I pulled into Wilson's Market just to grab a few grocery items before the work week started.

As I threw the last of my items in the basket, I turned the cart toward checkout. I almost bumped my cart into another woman. We were both startled.

"Cooper?"

I looked up. It was Mitchell's mother.

"Mom. I mean, Mrs. Sanders ... Glenda. Hi."

"I don't mind if you call me Mom."

The two of us stood and stared at each other. It was equal parts awkward and delightful.

"It's nice to see you," I said.

"Same here. I miss you, Cooper."

"Well, thanks."

"I know it is ... a lot. I'm not getting involved. But as complicated as it all is, Mitchell misses you very much. I know it is a mother's love toward her son, but ... I loved the two of you together."

"I ... I loved us together too," I said before I could stop myself.

I'm sure my expression conveyed the pain that I had felt. She knew not to push further.

"How was your Mother's Day?" I simply asked.

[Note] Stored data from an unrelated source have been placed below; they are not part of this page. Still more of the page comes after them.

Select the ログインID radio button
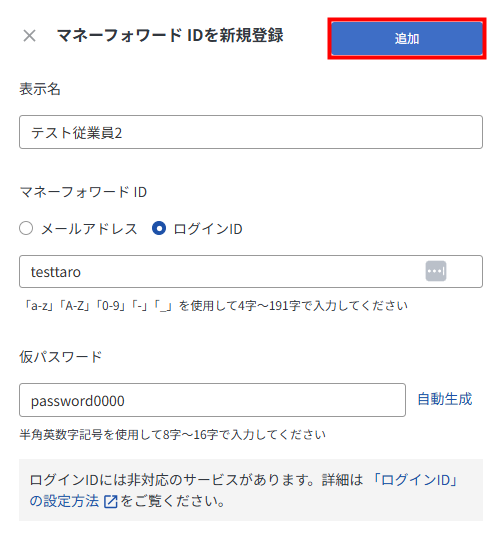497x537 pixels. (159, 228)
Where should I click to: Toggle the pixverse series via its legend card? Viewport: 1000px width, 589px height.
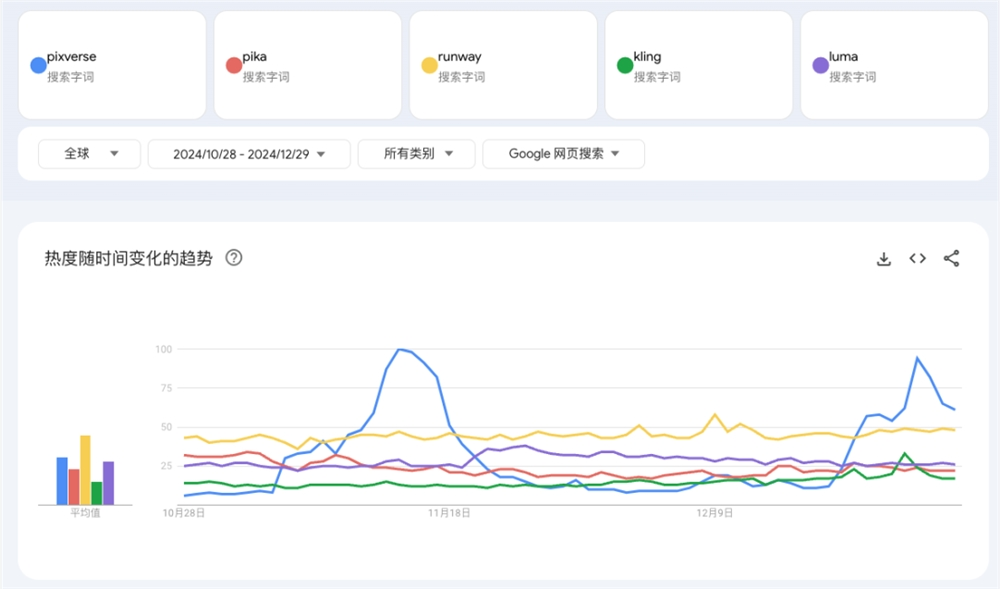pos(112,63)
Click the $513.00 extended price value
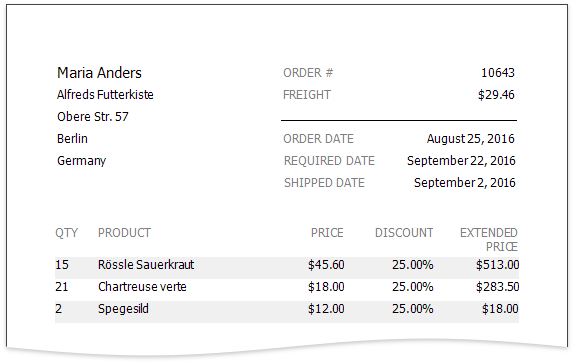Screen dimensions: 574x364 [497, 265]
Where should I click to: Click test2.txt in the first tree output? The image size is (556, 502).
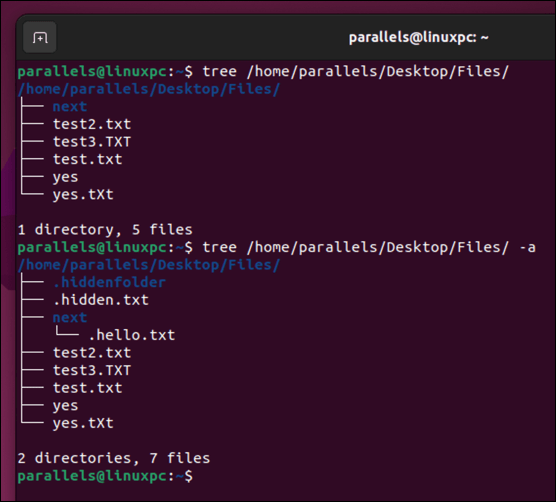pyautogui.click(x=92, y=124)
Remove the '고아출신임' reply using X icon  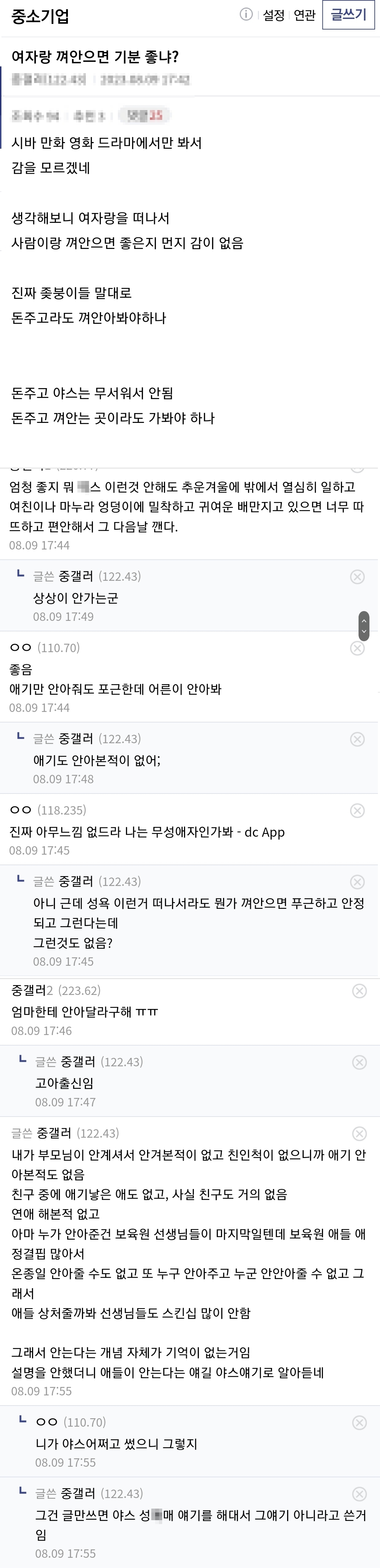click(359, 1062)
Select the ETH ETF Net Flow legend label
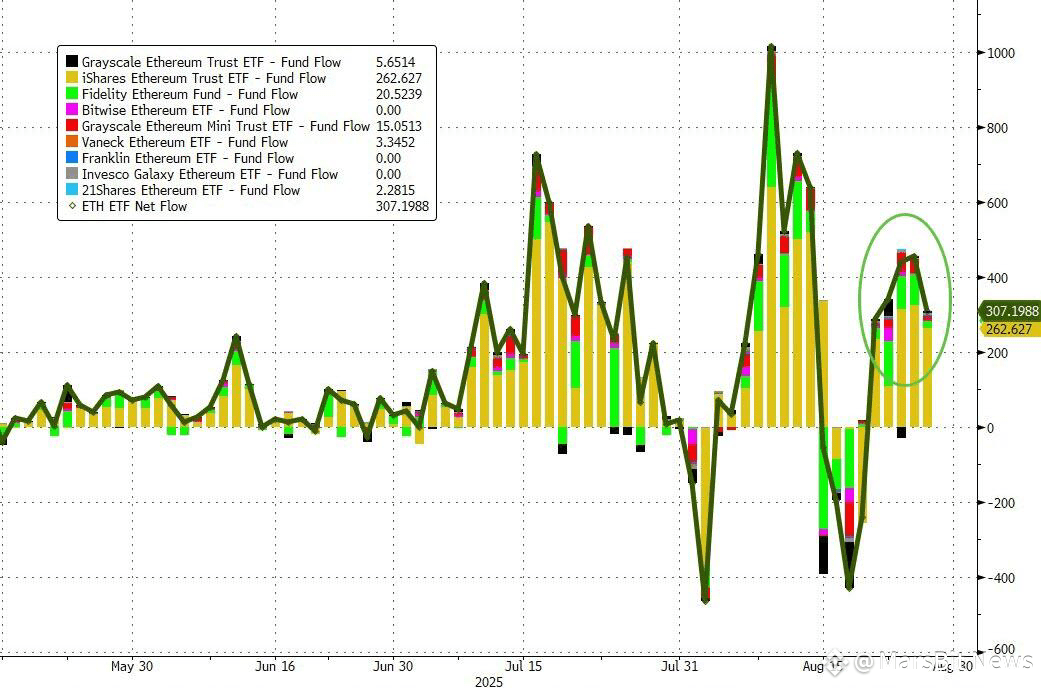The image size is (1041, 688). (x=134, y=207)
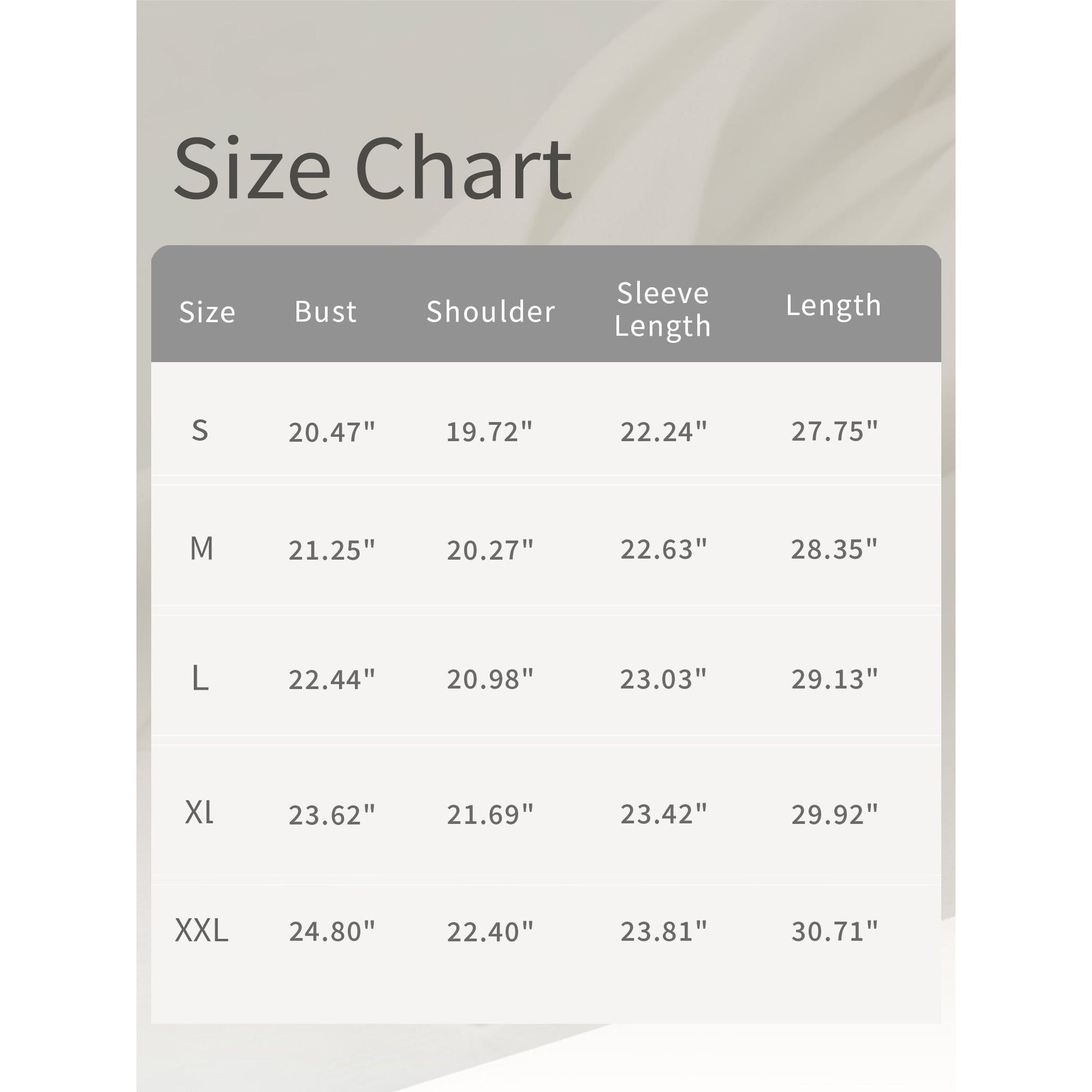The height and width of the screenshot is (1092, 1092).
Task: Click the 20.47" bust value
Action: coord(332,433)
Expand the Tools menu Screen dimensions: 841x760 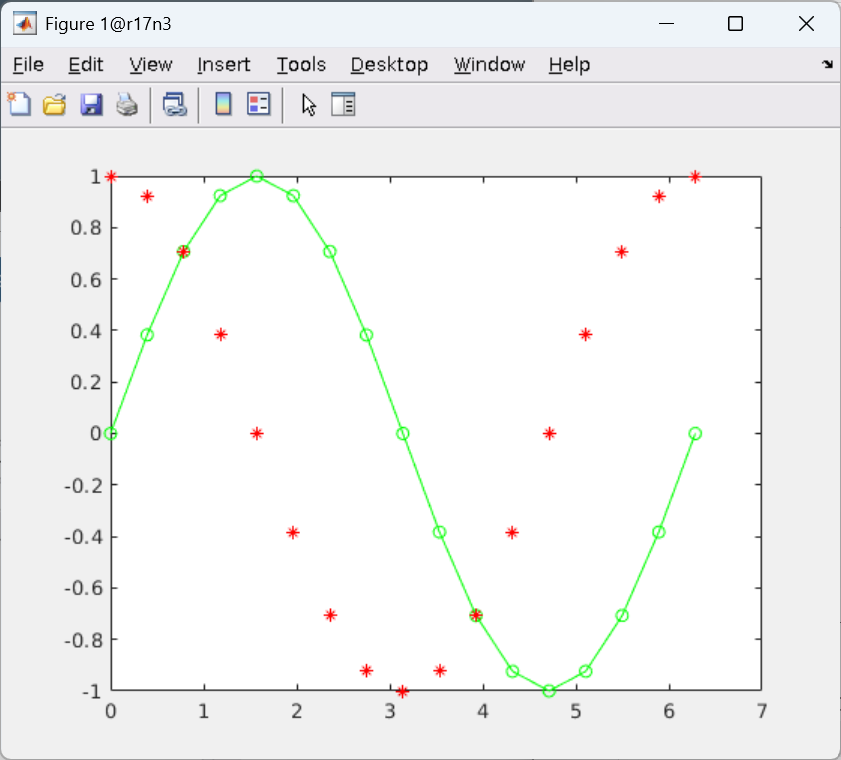[x=301, y=65]
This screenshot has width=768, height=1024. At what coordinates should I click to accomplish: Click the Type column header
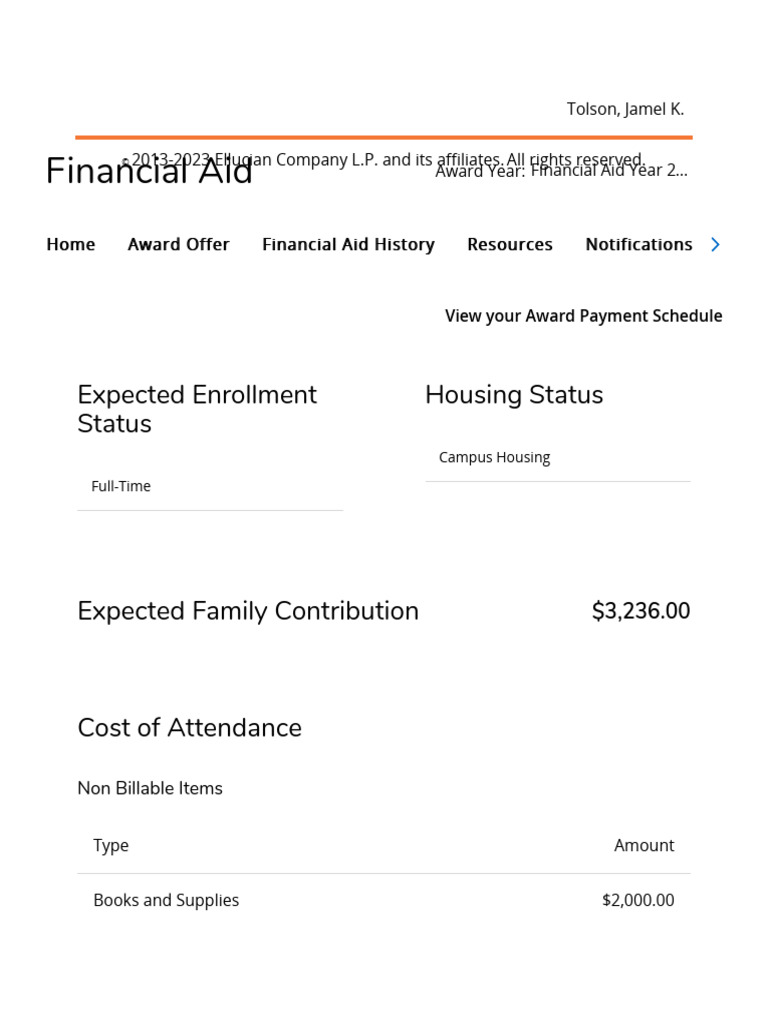[111, 845]
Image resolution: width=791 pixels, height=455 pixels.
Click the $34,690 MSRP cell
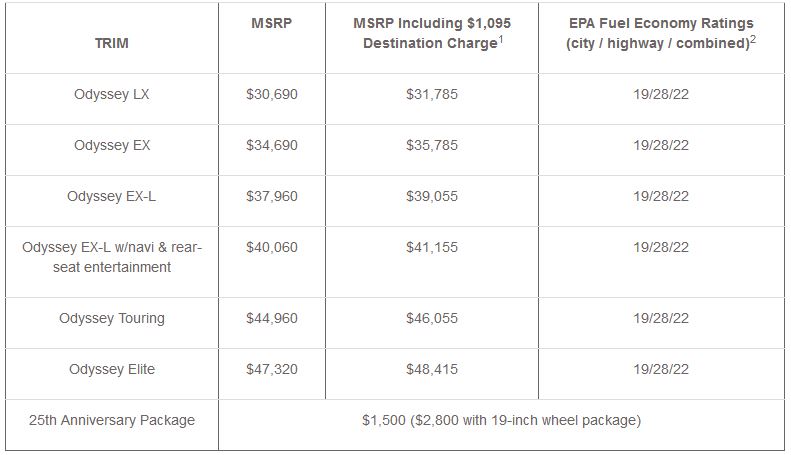(272, 146)
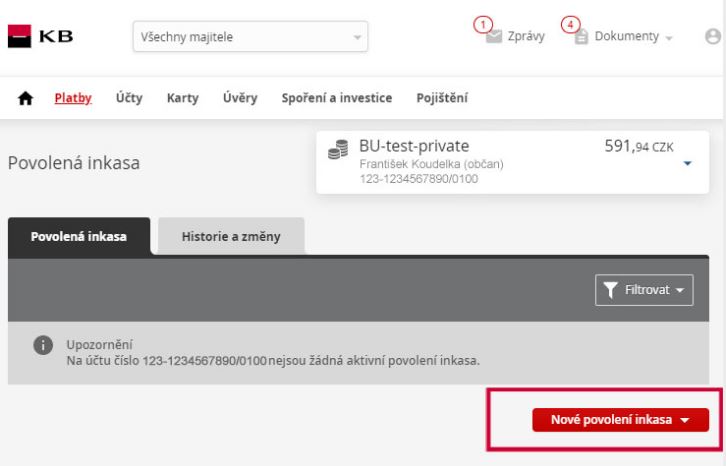Switch to the Historie a změny tab
This screenshot has width=726, height=466.
tap(231, 236)
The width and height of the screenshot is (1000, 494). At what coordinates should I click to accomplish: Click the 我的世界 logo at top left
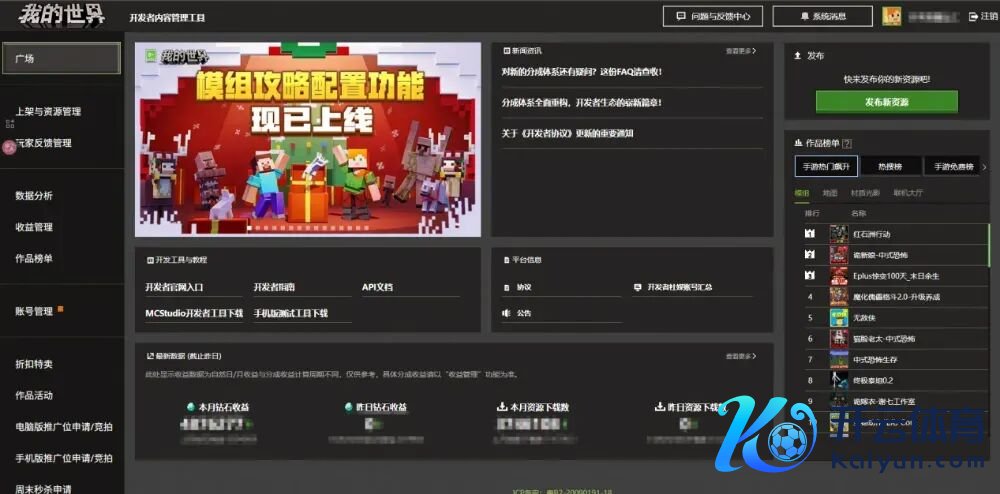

"Good. I had all my kids with me. So ... very appropriate. It was nice." She shifted her weight feeling uncomfortable. "The family still speaks kindly of you."

"That's sweet. Thanks."

We had nothing further to say, but having not seen each other in months, it was hard to just step away.

"Well, I ..." I started.

"Can I give you a hug?" she asked.

I nodded.

We held each other for a long time. She didn't want to let go. I don't know if I really did either. It felt good.

"I'm sorry. I'm really sorry. I miss you," she softly said by my ear.

I squeezed her tighter.

"Well, Happy Mother's Day," I said, letting go. I kissed her on the cheek and slowly moved toward checkout. I turned back. "Glenda?" She looked. "You're a good mom." We both smiled.

After having put the groceries away, I sat on the couch. It had been a full day. I had no energy to really do anything. I gave Corey a call to see if he had enjoyed his day with his grandmother. He said it went well. I told him I showed his performance to my family and that they thought it was awesome. I thought he was pleased to hear that. It wasn't a long call, just Dad checking in.

I grabbed a flavored seltzer from the fridge.

I contemplated the extra load on my plate at work this week. I started to compartmentalize the tasks ahead. But thoughts of work quickly became wisps that disappeared into the ether of my more prevalent thoughts, which drifted back to family.

I picked up my phone again.

"You're a good mom. Happy Mother's Day," I texted.

An immediate reply came back. "Thanks, Cooper." Natalie added a smiley emoji.